**Extrait à lire:**
↓↓↓
La jurisprudence francophone des Cours suprêmes


recherche avancée

15/11/2004 | LUXEMBOURG | N°17942

Luxembourg | Luxembourg, Tribunal administratif, 15 novembre 2004, 17942


Tribunal administratif N° 17942 du rôle du Grand-Duché de Luxembourg Inscrit le 22 avril 2004 Audience publique du 15 novembre 2004

================================

Recours introduit par Monsieur …, … contre deux décisions du ministre de la Justice en matière de statut de réfugié

-----------------


JUGEMENT

Vu la requête inscrite sous le numéro 17942 du rôle et déposée au greffe du tribunal administratif en date du 22 avril 2004 par Maître Pascale PETOUD, avocat à la Cour, inscrite au tableau de l’Ordre des avocats à Luxembourg, au n

om de Monsieur …, né le … à Imo State (Nigeria), de nationalité nigériane, demeurant actuellement à L...

Tribunal administratif N° 17942 du rôle du Grand-Duché de Luxembourg Inscrit le 22 avril 2004 Audience publique du 15 novembre 2004

================================

Recours introduit par Monsieur …, … contre deux décisions du ministre de la Justice en matière de statut de réfugié

-----------------

JUGEMENT

Vu la requête inscrite sous le numéro 17942 du rôle et déposée au greffe du tribunal administratif en date du 22 avril 2004 par Maître Pascale PETOUD, avocat à la Cour, inscrite au tableau de l’Ordre des avocats à Luxembourg, au nom de Monsieur …, né le … à Imo State (Nigeria), de nationalité nigériane, demeurant actuellement à L-…, tendant à la réformation d’une décision du ministre de la Justice du 21 janvier 2004, lui notifiée le 23 janvier 2004, par laquelle il n’a pas été fait droit à sa demande en reconnaissance du statut de réfugié, ainsi que d’une décision confirmative du même ministre du 22 mars 2004 prise sur recours gracieux ;

Vu le mémoire en réponse du délégué du gouvernement déposé au greffe du tribunal administratif le 15 juillet 2004 ;

Vu le mémoire en réplique déposé au greffe du tribunal administratif le 29 septembre 2004 en nom et pour compte du demandeur ;

Vu les pièces versées en cause et notamment les décisions ministérielles litigieuses ;

Le juge-rapporteur entendu en son rapport et Maître Florent GONIVA, en remplacement de Maître Pascale PETOUD, ainsi que Monsieur le délégué du gouvernement Guy SCHLEDER en leurs plaidoiries respectives.
↑↑↑
**Consignes:**
(a) Répondez à ces questions d'après le jugement du tribunal administratif :
(i) À quelle date le mémoire en réponse du délégué du gouvernement a-t-il été déposé au greffe ?
(ii) Quel avocat a plaidé en remplacement de Maître Pascale PETOUD ?
(iii) De quelle date est la décision confirmative prise sur recours gracieux ?
(b) Poursuivez le jugement du tribunal administratif à la suite de sa dernière phrase.

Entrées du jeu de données
↓↓↓
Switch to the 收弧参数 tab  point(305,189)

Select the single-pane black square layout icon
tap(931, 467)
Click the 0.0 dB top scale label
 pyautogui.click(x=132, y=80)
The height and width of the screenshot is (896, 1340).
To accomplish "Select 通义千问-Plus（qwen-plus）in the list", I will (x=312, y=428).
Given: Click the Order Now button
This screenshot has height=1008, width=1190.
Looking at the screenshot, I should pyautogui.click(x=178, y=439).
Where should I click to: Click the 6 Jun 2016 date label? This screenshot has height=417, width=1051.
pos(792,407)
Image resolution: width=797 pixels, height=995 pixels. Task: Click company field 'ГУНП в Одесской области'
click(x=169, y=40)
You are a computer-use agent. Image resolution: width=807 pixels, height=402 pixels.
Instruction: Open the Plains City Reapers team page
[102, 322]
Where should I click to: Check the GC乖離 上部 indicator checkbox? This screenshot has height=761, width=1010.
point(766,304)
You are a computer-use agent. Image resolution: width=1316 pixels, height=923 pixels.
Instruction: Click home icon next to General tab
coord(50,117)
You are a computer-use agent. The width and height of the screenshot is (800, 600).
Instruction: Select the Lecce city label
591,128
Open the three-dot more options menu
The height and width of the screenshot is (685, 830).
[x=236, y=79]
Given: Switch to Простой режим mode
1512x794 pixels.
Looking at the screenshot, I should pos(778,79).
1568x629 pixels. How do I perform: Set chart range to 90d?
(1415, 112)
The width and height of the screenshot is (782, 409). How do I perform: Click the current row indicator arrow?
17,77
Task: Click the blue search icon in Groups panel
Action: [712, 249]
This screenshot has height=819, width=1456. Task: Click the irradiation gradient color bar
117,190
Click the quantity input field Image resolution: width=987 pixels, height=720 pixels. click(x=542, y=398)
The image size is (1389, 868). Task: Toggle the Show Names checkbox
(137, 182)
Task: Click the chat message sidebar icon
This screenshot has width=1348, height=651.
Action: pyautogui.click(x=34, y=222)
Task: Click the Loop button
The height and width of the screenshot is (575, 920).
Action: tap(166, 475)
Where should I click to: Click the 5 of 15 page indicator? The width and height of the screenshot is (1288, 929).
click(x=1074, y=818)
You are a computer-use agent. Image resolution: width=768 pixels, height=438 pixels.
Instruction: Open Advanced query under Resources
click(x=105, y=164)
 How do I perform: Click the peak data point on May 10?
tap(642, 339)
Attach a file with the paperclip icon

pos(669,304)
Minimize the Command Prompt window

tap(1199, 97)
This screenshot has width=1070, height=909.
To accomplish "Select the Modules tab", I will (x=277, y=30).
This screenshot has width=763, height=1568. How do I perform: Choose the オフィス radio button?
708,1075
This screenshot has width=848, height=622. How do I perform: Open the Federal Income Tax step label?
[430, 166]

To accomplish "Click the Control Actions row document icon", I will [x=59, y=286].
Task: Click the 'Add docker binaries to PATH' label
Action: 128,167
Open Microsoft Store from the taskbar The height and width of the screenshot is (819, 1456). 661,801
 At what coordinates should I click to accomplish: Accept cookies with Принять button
↑↑↑
**Réponses dans l'ordre:**
(a)
(i) Le 15 juillet 2004.
(ii) Maître Florent GONIVA.
(iii) Du 22 mars 2004.

(b)
-----------------------------------------------------------------------------------------------------------------

Le 17 décembre 2003, Monsieur … introduisit auprès du service compétent du ministère de la Justice une demande en reconnaissance du statut de réfugié au sens de la Convention de Genève du 28 juillet 1951, relative au statut des réfugiés, approuvée par une loi du 20 mai 1953, et du Protocole relatif au statut des réfugiés, fait à New-York, le 31 janvier 1967, approuvé par règlement grand-ducal du 6 janvier 1971, l’ensemble de ces dispositions étant ci-après dénommé « la Convention de Genève ».

Monsieur … fut entendu en date du 9 janvier 2004 par un agent du ministère de la Justice sur les motifs à la base de sa demande d’asile.

Le ministre de la Justice l’informa par décision du 21 janvier 2004, lui notifiée en mains propres le 23 janvier 2004, que sa demande avait été rejetée comme n’étant pas fondée aux motifs énoncés comme suit :

« Il ressort du rapport de service de police judiciaire que vous auriez quitté le Nigeria par bateau le 10 novembre 2003, vous ne sauriez cependant pas où vous seriez arrivé, ensuite vous seriez monté à bord d’un véhicule sans pouvoir donner d’indication ni sur le conducteur ni sur le véhicule lui-même.

Il résulte de vos déclarations qu’une nuit des gens seraient venus brûler votre voiture et alors qu’ils se seraient dirigés vers votre maison vous vous seriez enfui dans les bois. Après minuit vous seriez ressorti afin d’aller voir et vous seriez tombé sur un de vos clients qui vous aurait informé du fait que votre boutique aurait explosé et qu’ils seraient à votre recherche.

Vous lui auriez alors expliqué que ces gens allaient vous tuer parce qu’ils prétendraient, à juste titre, que vous seriez homosexuel. Votre client vous aurait emmené à Lagos puis vous auriez pris un bateau. Vous auriez rencontré ensuite un homme blanc sur le bateau qui vous aurait emmené en voiture, puis il vous aurait payé un billet de train avec lequel vous auriez voyagé jusqu’ici.

Vous ajoutez que si ces gens, qui vous seraient inconnus, vous attrapaient, ils vous tueraient. Cependant vous précisez ne pas avoir montré ouvertement votre tendance sexuelle, ni jamais avoir eu de problèmes auparavant.

Enfin, vous admettez ne pas être membre d’un parti politique.

Pour le surplus, vous n’auriez subi aucune persécution ni mauvais traitement.

Il y a d’abord lieu de relever que la reconnaissance du statut de réfugié n’est pas uniquement conditionnée par la situation générale du pays d’origine, mais aussi et surtout par la situation particulière du demandeur d’asile qui doit établir, concrètement, que sa situation individuelle est telle qu’elle laisse supposer une crainte justifiée de persécution au sens de la Convention de Genève.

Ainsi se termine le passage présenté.